**Task objective:**
Reproduce the material below unchanged, except swap every "sidebar" for "side panel".

════════════════

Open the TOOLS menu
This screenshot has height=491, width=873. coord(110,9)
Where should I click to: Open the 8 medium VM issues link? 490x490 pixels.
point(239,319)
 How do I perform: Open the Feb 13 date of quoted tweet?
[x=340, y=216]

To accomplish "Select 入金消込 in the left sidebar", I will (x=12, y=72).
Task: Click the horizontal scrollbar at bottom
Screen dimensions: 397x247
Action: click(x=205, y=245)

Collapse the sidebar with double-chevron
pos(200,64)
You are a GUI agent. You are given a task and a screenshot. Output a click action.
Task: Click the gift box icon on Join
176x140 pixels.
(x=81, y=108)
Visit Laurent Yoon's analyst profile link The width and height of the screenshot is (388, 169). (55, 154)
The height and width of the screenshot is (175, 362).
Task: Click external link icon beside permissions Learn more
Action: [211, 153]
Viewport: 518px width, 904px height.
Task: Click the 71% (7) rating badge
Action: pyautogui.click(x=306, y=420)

════════════════

**Answer below:**
Open the TOOLS menu
This screenshot has height=491, width=873. coord(110,9)
Where should I click to: Open the 8 medium VM issues link? 490x490 pixels.
point(239,319)
 How do I perform: Open the Feb 13 date of quoted tweet?
[x=340, y=216]

To accomplish "Select 入金消込 in the left side panel", I will (x=12, y=72).
Task: Click the horizontal scrollbar at bottom
Screen dimensions: 397x247
Action: click(x=205, y=245)

Collapse the side panel with double-chevron
pos(200,64)
You are a GUI agent. You are given a task and a screenshot. Output a click action.
Task: Click the gift box icon on Join
176x140 pixels.
(x=81, y=108)
Visit Laurent Yoon's analyst profile link The width and height of the screenshot is (388, 169). (55, 154)
The height and width of the screenshot is (175, 362).
Task: Click external link icon beside permissions Learn more
Action: [211, 153]
Viewport: 518px width, 904px height.
Task: Click the 71% (7) rating badge
Action: pyautogui.click(x=306, y=420)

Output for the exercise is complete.